Collections Management Policies
Accession & De-accession Policy
Researchers wishing to donate specimens must contact the Collections Manager or appropriate Curator. Desirable specimens include those that will strengthen holdings in areas of current or projected research or survey work, broaden representation of northeastern North American taxa, enhance the taxonomic or geographic strength of the current collection, or stimulate education at UNH. Research vouchers are encouraged. We request that all donations be accompanied by a digital file that can be used for databasing purposes; please contact the Collections Manager for details. All donated specimens become the property of the Hodgdon Herbarium and will be used for educational or research purposes as the Curators deem appropriate.
Specimens will be retained in the collection as long as they continue to be relevant to the goals of teaching and research at the University of New Hampshire. Specimens may be removed from the permanent collection if they provide a beneficial exchange with other scientific institutions, it is deemed they have little or no scientific or cultural value within the collection, they have deteriorated beyond usefulness, or they present a hazard to health or safety. Specimens may be de-accessioned at the discretion of the Curators and/or Collections Manager by gift, exchange, transfer to a different part of the collection, or disposal.
The Hodgdon Herbarium welcomes visiting scientists from other colleges and universities and federal, state, and private agencies. Those wishing to conduct research in the herbarium must adhere to the following.
- Please contact the Collections Manager or curator beforehand to ensure access and availability of the facilities desired.
- All incoming specimens will be frozen at -20° for a minimum of 48 hours before being allowed in the main collections room.
- Material must not be removed permanently from sheets without consent of the Collections Manager or Curator.
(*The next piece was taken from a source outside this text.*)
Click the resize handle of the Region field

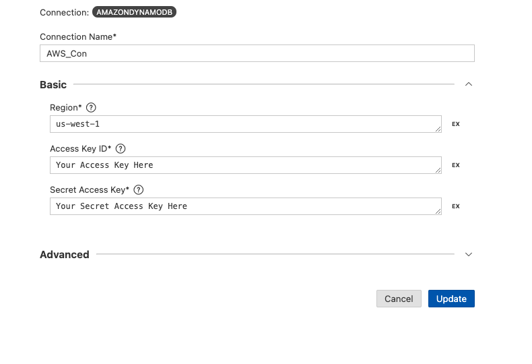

See Destructive Sampling Policy below.
- Dissections or loose plant fragments should be placed in packets attached to the sheets. Additional packets are available from the Collections Manager.
- Annotations should be typed or written legibly in permanent black ink on annotation labels. Labels and pens are available from the Collections Manager. The annotation should include: generic name, specific epithet, author, annotator’s name and affiliation, and the date.
- All annotated specimens should be left for herbarium staff to file.
Loan requests will be considered only from recognized botanical institutions. While on loan, it is expected that the specimens will be handled according to standard herbarium procedures and stored in airtight, metal cabinets with proper insect control protocols.
- Requests for loans should be addressed to the Collections Manager or appropriate Curator. The request should include: name and status of the researcher, nature and scope of the study, taxa to be studied (including possible synonyms), and the geographic scope of the study, if appropriate.
- Loans are made for a period of one to two years. If additional time is needed a request for an extension may be submitted. Partial returns must be approved by the Collections Manager or appropriate Curator.
- Material must not be removed permanently from specimens without consent of the Collections Manager or Curator. See Destructive Sampling Policy below. The judicious dissection of specimens is permitted. Fragment packets should be used for loose material.
- All borrowed material should be annotated. Annotations should be laser-printed on acid-free annotation labels. The annotation should include: generic name, specific epithet, author, annotator’s name and affiliation, and the date. We request that type specimen annotations include the basionym and place of publication.
- Returning loans should be packed to insure safe transit. It is expected that the borrowing institution will pay costs for the return shipment. A shipping notice should be included with the specimens.
- Hodgdon Herbarium specimens should be cited using the standard acronym NHA. Copies of publications citing our specimens should be directed to the Collections Manager.
Destructive Sampling Policy
The judicious dissection of specimens is normally permitted for research purposes. Permanent removal of material from specimen sheets must be approved by the Collections Manager or Curator, and decisions are made on a case-by-case basis. All destructive sampling must adhere to the following guidelines.
- Leaf or blade material, pollen, and other tissues may be removed only when there is adequate material available. The scientific value of the specimen must not be compromised.
- Removal from type collections, historical specimens, or from taxa with few representatives in the herbarium, if deemed appropriate, must be done by a Curator or the Collections Manager.
- Each specimen must be annotated indicating the material removed, purpose, researcher’s name and institution, and the date. Annotations should include the taxon identification accepted by the researcher as well as GenBank or other accession number.
- For marine algal specimens, it should be indicated by an arrow exactly where material was removed.
- Images of material used for electron or light microscopy should be deposited in NHA. These should be accompanied by specimen citation (taxon name, collector and collection number, NHA barcode number). Any DNA sequences derived from our specimens should be deposited with GenBank.
- The Hodgdon Herbarium (NHA) should be cited in any resulting publication resulting from the destructive sampling. Copies of publications citing our specimens should be directed to the Collections Manager.
Digital Collections Policy
The digital herbarium collections are logically a representation of the physical collections and therefore are the property of the Hodgdon Herbarium at the University of New Hampshire. As such, dissemination and use of the digital collections are at the discretion of the Curators and Collections Manager, following the policies and guidelines outlined above.